Following a week-long trial, a jury in Illinois awarded a plaintiff class of truck drivers a $228 million verdict against BNSF Railways for violations of the Illinois Biometric Information Privacy Act (“BIPA”). The large verdict, arising from the first case to go to trial under the 2008 law, highlights the potential impact of class actions brought under this statute.

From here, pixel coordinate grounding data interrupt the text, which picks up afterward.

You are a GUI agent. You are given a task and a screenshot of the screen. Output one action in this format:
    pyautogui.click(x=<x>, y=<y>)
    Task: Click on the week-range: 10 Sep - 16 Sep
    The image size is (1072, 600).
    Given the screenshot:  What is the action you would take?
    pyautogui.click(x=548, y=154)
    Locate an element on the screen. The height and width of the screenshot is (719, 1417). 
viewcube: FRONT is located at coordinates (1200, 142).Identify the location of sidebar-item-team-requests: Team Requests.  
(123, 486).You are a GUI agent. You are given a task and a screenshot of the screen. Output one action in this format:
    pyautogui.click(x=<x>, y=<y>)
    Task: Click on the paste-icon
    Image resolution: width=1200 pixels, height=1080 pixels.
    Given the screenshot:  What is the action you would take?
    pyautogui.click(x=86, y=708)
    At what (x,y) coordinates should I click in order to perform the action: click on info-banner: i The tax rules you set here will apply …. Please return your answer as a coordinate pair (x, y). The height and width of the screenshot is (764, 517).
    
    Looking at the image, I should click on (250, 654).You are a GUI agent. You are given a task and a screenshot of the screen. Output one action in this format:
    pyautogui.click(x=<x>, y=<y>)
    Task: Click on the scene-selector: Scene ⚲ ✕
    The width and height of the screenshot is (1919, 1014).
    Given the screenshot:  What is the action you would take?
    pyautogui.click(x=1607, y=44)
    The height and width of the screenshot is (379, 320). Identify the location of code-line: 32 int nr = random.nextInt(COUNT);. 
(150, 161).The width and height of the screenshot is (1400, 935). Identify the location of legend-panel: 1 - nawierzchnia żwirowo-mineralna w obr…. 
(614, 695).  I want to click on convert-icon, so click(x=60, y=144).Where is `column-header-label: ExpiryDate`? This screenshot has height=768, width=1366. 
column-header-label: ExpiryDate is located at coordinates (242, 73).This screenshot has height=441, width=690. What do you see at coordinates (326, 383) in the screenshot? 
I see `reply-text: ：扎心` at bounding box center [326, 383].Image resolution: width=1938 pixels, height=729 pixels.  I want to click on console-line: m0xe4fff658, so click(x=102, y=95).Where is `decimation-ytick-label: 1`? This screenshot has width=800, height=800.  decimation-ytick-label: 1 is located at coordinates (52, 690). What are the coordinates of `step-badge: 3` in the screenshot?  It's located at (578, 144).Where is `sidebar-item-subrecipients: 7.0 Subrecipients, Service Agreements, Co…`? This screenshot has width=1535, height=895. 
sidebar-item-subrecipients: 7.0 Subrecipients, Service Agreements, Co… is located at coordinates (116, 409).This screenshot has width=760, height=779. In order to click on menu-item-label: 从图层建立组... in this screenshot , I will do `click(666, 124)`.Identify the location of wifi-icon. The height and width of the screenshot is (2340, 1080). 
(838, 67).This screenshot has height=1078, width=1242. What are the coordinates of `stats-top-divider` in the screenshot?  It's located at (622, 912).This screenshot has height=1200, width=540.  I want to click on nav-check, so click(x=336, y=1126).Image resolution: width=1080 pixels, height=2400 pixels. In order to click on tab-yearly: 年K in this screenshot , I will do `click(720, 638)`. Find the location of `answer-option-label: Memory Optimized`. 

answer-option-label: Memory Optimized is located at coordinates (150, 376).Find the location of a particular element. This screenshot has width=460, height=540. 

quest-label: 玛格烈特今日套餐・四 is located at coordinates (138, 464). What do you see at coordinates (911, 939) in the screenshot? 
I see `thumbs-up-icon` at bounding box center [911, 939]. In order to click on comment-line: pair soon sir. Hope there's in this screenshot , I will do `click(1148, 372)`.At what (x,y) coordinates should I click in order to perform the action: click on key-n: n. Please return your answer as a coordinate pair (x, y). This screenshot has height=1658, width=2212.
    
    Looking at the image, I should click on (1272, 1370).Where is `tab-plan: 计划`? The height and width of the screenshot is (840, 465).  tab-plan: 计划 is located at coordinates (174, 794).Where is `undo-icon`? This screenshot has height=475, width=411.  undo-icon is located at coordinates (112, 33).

The case, Rogers v. BNSF Railway Company, 1:19-cv-03083 (N.D. Illinois), was brought by a class of tens of thousands of truck drivers who serviced BNSF’s rail yards in Illinois. The drivers claimed that they had been required to submit to having their fingerprints scanned for identity verification purposes, but never received written notice of the collection and storage of this biometric information and never signed a written release, in violation of BIPA. In response, BNSF argued that any collection of fingerprints was conducted by an independent contractor, and therefore BNSF was not responsible for the way this third party collected the biometric information. However, the jury found in favor of the plaintiffs, and further held that each driver fingerprinted constituted a distinct violation of BIPA. The statute provides for statutory damages of $1000 for a negligent violation of the Act, and $5000 for intentional or reckless violations. Ultimately, the jury’s verdict resulted in a $228 million judgment.
The verdict against BNSF highlights the need for businesses to be attentive to the potential disparate data privacy obligations imposed by different states, and the risk of substantial class action damages because of private rights of action created by these laws.